Week 2 HW: DNA READ, WRITE AND EDIT

Part 0: Basics of Gel Electrophoresis

I attended and reviewed the lecture and recitation materials on gel electrophoresis. From these sessions, I learned that gel electrophoresis is a technique used to separate DNA fragments based on size, where negatively charged DNA migrates toward the positive electrode through an agarose matrix. Smaller fragments travel faster than larger ones, allowing visualization of fragment patterns after staining. Understanding these principles was important for designing and interpreting restriction digest patterns in the subsequent gel art exercise.

Part 1: Benchling & In-silico Gel Art

I created a Benchling account and imported the Lambda DNA sequence as described in the lab protocol. I simulated restriction enzyme digestion using multiple enzymes, including EcoRI, EcoRV, KpnI, SalI, SacI, XhoI, and combinations of these enzymes. I explored different digestion conditions to observe how fragment sizes and band patterns changed under various enzyme combinations.

To design the gel art, I iteratively tested different digests and compared band distributions to identify visually interesting patterns. I used Ronan’s gel design approach as inspiration to refine the arrangement and achieve a structured pattern consistent with the artistic style of Paul Vanouse’s Latent Figure Protocol works, where DNA fragment bands are treated as compositional elements.

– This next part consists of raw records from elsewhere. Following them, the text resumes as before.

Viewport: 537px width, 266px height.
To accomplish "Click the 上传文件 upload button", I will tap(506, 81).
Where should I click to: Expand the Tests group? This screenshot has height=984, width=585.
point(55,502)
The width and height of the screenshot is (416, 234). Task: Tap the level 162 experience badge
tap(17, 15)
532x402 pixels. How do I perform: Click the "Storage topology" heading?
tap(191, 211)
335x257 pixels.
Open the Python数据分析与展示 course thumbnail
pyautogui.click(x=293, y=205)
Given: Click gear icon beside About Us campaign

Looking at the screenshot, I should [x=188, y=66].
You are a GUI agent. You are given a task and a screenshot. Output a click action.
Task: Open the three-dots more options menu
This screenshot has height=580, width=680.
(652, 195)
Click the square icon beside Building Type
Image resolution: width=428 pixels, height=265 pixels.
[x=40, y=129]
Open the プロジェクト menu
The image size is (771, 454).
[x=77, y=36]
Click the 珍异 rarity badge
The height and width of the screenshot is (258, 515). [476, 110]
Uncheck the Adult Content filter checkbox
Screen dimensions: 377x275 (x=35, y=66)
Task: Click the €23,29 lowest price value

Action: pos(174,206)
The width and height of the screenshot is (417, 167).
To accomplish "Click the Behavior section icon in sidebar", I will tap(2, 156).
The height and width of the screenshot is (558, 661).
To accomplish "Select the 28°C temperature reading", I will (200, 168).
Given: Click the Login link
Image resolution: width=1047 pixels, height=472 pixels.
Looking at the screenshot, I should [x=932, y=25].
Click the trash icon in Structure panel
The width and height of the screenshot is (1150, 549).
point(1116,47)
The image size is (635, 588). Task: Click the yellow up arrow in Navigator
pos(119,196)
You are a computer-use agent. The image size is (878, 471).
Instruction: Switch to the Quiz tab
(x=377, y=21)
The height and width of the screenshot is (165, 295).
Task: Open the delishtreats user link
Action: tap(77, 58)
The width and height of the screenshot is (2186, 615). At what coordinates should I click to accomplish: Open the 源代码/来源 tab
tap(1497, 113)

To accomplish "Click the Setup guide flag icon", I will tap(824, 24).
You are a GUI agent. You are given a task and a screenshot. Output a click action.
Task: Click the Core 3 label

The final design was constructed using the following ladder and digestion conditions:

Ladder

  • Life 1 kb Plus ladder

Lane setup

  1. LAMCG-1 — EcoRI
  2. LAMCG-1 — EcoRI + EcoRV
  3. LAMCG-1 — KpnI
  4. LAMCG-1 — EcoRI + KpnI
  5. LAMCG-1 — XhoI
  6. LAMCG-1 — KpnI + SalI
  7. LAMCG-1 — EcoRI
  8. LAMCG-1 — EcoRV + XhoI
  9. LAMCG-1 — EcoRV + SalI
  10. LAMCG-1 — SacI + SacII

Through this process, I evaluated multiple digestion scenarios and selected combinations that produced distinct band spacing and contrast, enabling a visually coherent pattern. The design reflects both the structural diversity of restriction fragments and the concept of DNA as a medium for encoding visual information.

Bnech Bnech

Part 3: DNA Design Challenge

3.1 Choose your protein

I chose mCherry, a red fluorescent protein commonly used as a reporter in synthetic biology and molecular biology experiments. mCherry allows visualization of gene expression and protein localization due to its bright fluorescence and stable folding. Because it is widely expressed in E. coli and frequently used in engineered biological systems, it serves as a practical example for exploring DNA design, reverse translation, and protein expression workflows.

The protein sequence was obtained from NCBI.

UFQ89828.1 mCherry [synthetic construct]
MVSKGEEDNMAIIKEFMRFKVHMEGSVNGHEFEIEGEGEGRPYEGTQTAKLKVTKGGPLPFAWDILSPQF
MYGSKAYVKHPADIPDYLKLSFPEGFKWERVMNFEDGGVVTVTQDSSLQDGEFIYKVKLRGTNFPSDGPV
MQKKTMGWEASSERMYPEDGALKGEIKQRLKLKDGGHYDAEVKTTYKAKKPVQLPGAYNVNIKLDITSHN
EDYTIVEQYERAEGRHSTGGMDELYK

3.2 Reverse Translate: Protein to DNA

Using the reverse translation tool provided by Ghent University (GeneCorner), I converted the amino acid sequence into a corresponding nucleotide sequence. Reverse translation applies the principles of the central dogma, where multiple codons can encode each amino acid, allowing computational inference of a possible DNA sequence that produces the protein.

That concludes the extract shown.